Но его подстерегала Смерть. Умер он как-то внезапно, в Венеции, осенью 1929 года.
По рассказу Лифаря, Дягилев умирал тяжело и душевно одиноко. Давнишний диабет принял угрожающую форму; ряды друзей поредели. Выкинутый болезнью за борт жизни, еще не веря в смерть, но уже предчувствуя конец, он вдруг ощутил себя беспомощным обломком себя самого и цеплялся с отчаянием за опьянявшую его всеми соблазнами жизнь, шумную и нарядную, где он так упорно кружился, творил, наслаждался, блистал...
..."Мне было неприятно и страшно, -- говорит Лифарь, -- видеть этого человека, которого я считал Ильей Муромцем -- богатырем, могучим мыслями и могучим телом, -- боязливым, как женщина, дрожащим и ожидающим милости -- жизни".
Менее всего был он подготовлен уйти из жизни. Когда час пробил, он растерянно заметался, не мог примириться со смертью, которая убивает жизнь, как не примирялся и прежде.
Дягилев ощущал жизнь, как единственную реальность, никакой иной для него не было. Но именно поэтому -- разве мог он мучительно не задумываться и прежде о всеуничтожающей смерти? Не отсюда ли -- и в лучшую его пору -- те приступы "пустынной" тоски, о которых рассказывает Лифарь:
"Барин, аристократ, с презрением относился он к толпе, к людям, но всегда хотел дарить этим людям Америки, вести их за собой и заставлять их любить то, что он любит. Дягилев умел любить с юношеским увлечением то картину, то симфонию, то пластическое движение, и умел растроганно умиляться и плакать настоящими крупными слезами перед созданием искусства, но в то же время, открывая для себя и для других новые миры, он не верил до конца в них и никогда не испытывал полного удовлетворения, -- не потому ли всегда так грустно, и чем дальше, тем грустнее, улыбались глаза Дягилева?.. Ни одно дело не поглощало его всецело -- в душе его всегда оставалось какое-то пустое место, какая-то душевная пустыня, самое страшное в жизни -- скука. Отсюда и периодические припадки тоски, отсюда и всевозможные увлечения -- страсти -- необходимость заполнить пустыню"...
В заключение -- еще цитата из Лифаря:
"В жизни он был туристом... Почувствовал ли Сергей Павлович, что в его жизни не всё было ладно, что в своих чувствах он не руководился никаким высшим началом, что в них не было вложено никакого усилия над собой, над своим эгоистическим усилием, -- и в нем впервые проснулось раскаяние, которого он не знал в жизни?".

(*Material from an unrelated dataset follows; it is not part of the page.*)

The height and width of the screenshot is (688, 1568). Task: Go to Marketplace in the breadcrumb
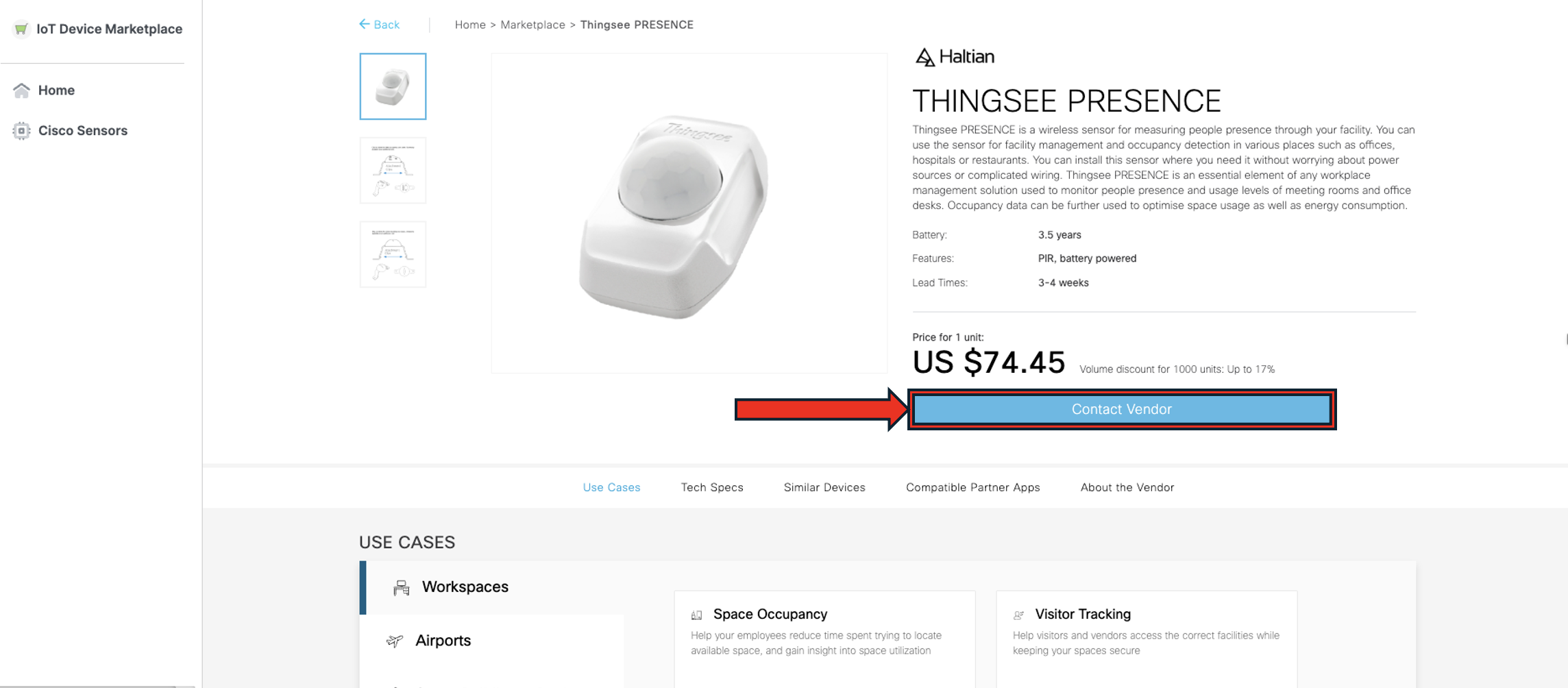pyautogui.click(x=532, y=25)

Кому много дано, с того много и спросится. Сергею Павловичу Дягилеву, при всей вулканической воле его и уме, открытом всем соблазнам красоты, недоставало той мудрости сердца, которая защищает от одиночества перед лицом смерти... Но верно и другое: обладай Сергей Павлович этой мудростью, кто знает? -- создал ли бы он то. что создал.